PROBLEM STATEMENT
Without any omission, reproduce the records that follow.

──────── RECORD SET ────────

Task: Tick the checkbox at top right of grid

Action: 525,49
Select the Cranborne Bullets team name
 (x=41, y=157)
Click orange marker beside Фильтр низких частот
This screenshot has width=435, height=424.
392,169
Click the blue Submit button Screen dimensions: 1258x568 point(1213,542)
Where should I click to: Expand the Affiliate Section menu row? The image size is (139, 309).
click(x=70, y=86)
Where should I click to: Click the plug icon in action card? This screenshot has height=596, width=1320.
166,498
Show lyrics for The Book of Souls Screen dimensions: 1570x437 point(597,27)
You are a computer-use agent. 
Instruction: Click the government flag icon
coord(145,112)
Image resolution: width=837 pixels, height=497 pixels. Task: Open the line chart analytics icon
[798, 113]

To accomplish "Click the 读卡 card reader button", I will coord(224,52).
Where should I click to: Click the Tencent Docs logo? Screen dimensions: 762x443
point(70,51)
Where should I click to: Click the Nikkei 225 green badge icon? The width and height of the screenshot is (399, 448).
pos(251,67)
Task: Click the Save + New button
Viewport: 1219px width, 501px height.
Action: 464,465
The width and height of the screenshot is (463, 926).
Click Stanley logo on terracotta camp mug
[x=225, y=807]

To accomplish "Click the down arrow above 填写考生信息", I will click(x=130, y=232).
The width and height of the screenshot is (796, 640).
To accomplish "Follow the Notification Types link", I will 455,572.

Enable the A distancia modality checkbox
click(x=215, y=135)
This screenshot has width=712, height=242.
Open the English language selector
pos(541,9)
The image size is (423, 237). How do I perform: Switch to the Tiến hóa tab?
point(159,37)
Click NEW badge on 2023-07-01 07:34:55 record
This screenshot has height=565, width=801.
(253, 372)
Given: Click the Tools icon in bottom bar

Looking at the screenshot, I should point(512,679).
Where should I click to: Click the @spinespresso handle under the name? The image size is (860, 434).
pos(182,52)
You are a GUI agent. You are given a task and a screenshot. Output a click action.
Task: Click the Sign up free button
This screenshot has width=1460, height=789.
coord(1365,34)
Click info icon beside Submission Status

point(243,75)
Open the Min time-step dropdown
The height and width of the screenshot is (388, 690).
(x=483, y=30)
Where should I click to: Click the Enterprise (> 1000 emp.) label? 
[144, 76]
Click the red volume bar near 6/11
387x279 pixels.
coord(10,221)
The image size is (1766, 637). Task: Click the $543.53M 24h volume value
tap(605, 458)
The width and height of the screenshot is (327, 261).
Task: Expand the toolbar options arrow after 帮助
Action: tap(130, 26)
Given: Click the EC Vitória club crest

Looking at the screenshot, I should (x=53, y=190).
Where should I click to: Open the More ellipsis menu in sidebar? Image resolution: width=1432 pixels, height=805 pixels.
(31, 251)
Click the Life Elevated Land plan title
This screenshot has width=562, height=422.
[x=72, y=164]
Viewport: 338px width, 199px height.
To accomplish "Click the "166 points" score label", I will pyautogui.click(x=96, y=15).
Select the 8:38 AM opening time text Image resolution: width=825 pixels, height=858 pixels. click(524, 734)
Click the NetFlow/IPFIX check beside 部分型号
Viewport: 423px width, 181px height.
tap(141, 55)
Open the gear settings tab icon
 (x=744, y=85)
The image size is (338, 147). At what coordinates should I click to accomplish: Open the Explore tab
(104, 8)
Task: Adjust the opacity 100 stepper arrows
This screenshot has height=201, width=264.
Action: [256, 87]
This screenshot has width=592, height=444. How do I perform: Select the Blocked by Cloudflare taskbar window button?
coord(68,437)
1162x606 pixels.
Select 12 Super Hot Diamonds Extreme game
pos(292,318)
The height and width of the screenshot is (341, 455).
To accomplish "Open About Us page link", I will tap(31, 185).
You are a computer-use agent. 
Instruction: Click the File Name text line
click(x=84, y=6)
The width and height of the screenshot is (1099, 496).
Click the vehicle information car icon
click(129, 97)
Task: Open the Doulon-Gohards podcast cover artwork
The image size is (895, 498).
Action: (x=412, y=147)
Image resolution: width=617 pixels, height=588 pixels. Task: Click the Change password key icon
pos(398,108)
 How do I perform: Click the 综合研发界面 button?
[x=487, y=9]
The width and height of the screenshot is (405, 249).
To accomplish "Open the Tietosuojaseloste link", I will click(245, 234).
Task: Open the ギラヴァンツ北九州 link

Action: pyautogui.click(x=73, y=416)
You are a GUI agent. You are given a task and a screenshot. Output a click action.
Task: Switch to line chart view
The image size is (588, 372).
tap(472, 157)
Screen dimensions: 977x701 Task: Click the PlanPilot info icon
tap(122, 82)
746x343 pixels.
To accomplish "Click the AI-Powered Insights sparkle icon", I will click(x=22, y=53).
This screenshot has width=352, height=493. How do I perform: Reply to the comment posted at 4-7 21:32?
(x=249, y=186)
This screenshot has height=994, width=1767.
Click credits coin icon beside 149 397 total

────────

PROBLEM SOLUTION
Task: Tick the checkbox at top right of grid

Action: 525,49
Select the Cranborne Bullets team name
 (x=41, y=157)
Click orange marker beside Фильтр низких частот
This screenshot has width=435, height=424.
392,169
Click the blue Submit button Screen dimensions: 1258x568 point(1213,542)
Where should I click to: Expand the Affiliate Section menu row? The image size is (139, 309).
click(x=70, y=86)
Where should I click to: Click the plug icon in action card? This screenshot has height=596, width=1320.
166,498
Show lyrics for The Book of Souls Screen dimensions: 1570x437 point(597,27)
You are a computer-use agent. 
Instruction: Click the government flag icon
coord(145,112)
Image resolution: width=837 pixels, height=497 pixels. Task: Open the line chart analytics icon
[798, 113]

To accomplish "Click the 读卡 card reader button", I will coord(224,52).
Where should I click to: Click the Tencent Docs logo? Screen dimensions: 762x443
point(70,51)
Where should I click to: Click the Nikkei 225 green badge icon? The width and height of the screenshot is (399, 448).
pos(251,67)
Task: Click the Save + New button
Viewport: 1219px width, 501px height.
Action: 464,465
The width and height of the screenshot is (463, 926).
Click Stanley logo on terracotta camp mug
[x=225, y=807]

To accomplish "Click the down arrow above 填写考生信息", I will click(x=130, y=232).
The width and height of the screenshot is (796, 640).
To accomplish "Follow the Notification Types link", I will 455,572.

Enable the A distancia modality checkbox
click(x=215, y=135)
This screenshot has width=712, height=242.
Open the English language selector
pos(541,9)
The image size is (423, 237). How do I perform: Switch to the Tiến hóa tab?
point(159,37)
Click NEW badge on 2023-07-01 07:34:55 record
This screenshot has height=565, width=801.
(253, 372)
Given: Click the Tools icon in bottom bar

Looking at the screenshot, I should point(512,679).
Where should I click to: Click the @spinespresso handle under the name? The image size is (860, 434).
pos(182,52)
You are a GUI agent. You are given a task and a screenshot. Output a click action.
Task: Click the Sign up free button
This screenshot has width=1460, height=789.
coord(1365,34)
Click info icon beside Submission Status

point(243,75)
Open the Min time-step dropdown
The height and width of the screenshot is (388, 690).
(x=483, y=30)
Where should I click to: Click the Enterprise (> 1000 emp.) label? 
[144, 76]
Click the red volume bar near 6/11
387x279 pixels.
coord(10,221)
The image size is (1766, 637). Task: Click the $543.53M 24h volume value
tap(605, 458)
The width and height of the screenshot is (327, 261).
Task: Expand the toolbar options arrow after 帮助
Action: tap(130, 26)
Given: Click the EC Vitória club crest

Looking at the screenshot, I should (x=53, y=190).
Where should I click to: Open the More ellipsis menu in sidebar? Image resolution: width=1432 pixels, height=805 pixels.
(31, 251)
Click the Life Elevated Land plan title
This screenshot has width=562, height=422.
[x=72, y=164]
Viewport: 338px width, 199px height.
To accomplish "Click the "166 points" score label", I will pyautogui.click(x=96, y=15).
Select the 8:38 AM opening time text Image resolution: width=825 pixels, height=858 pixels. click(524, 734)
Click the NetFlow/IPFIX check beside 部分型号
Viewport: 423px width, 181px height.
tap(141, 55)
Open the gear settings tab icon
 (x=744, y=85)
The image size is (338, 147). At what coordinates should I click to accomplish: Open the Explore tab
(104, 8)
Task: Adjust the opacity 100 stepper arrows
This screenshot has height=201, width=264.
Action: [256, 87]
This screenshot has width=592, height=444. How do I perform: Select the Blocked by Cloudflare taskbar window button?
coord(68,437)
1162x606 pixels.
Select 12 Super Hot Diamonds Extreme game
pos(292,318)
The height and width of the screenshot is (341, 455).
To accomplish "Open About Us page link", I will tap(31, 185).
You are a computer-use agent. 
Instruction: Click the File Name text line
click(x=84, y=6)
The width and height of the screenshot is (1099, 496).
Click the vehicle information car icon
click(129, 97)
Task: Open the Doulon-Gohards podcast cover artwork
The image size is (895, 498).
Action: (x=412, y=147)
Image resolution: width=617 pixels, height=588 pixels. Task: Click the Change password key icon
pos(398,108)
 How do I perform: Click the 综合研发界面 button?
[x=487, y=9]
The width and height of the screenshot is (405, 249).
To accomplish "Open the Tietosuojaseloste link", I will click(245, 234).
Task: Open the ギラヴァンツ北九州 link

Action: pyautogui.click(x=73, y=416)
You are a GUI agent. You are given a task and a screenshot. Output a click action.
Task: Switch to line chart view
The image size is (588, 372).
tap(472, 157)
Screen dimensions: 977x701 Task: Click the PlanPilot info icon
tap(122, 82)
746x343 pixels.
To accomplish "Click the AI-Powered Insights sparkle icon", I will click(x=22, y=53).
This screenshot has width=352, height=493. How do I perform: Reply to the comment posted at 4-7 21:32?
(x=249, y=186)
This screenshot has height=994, width=1767.
Click credits coin icon beside 149 397 total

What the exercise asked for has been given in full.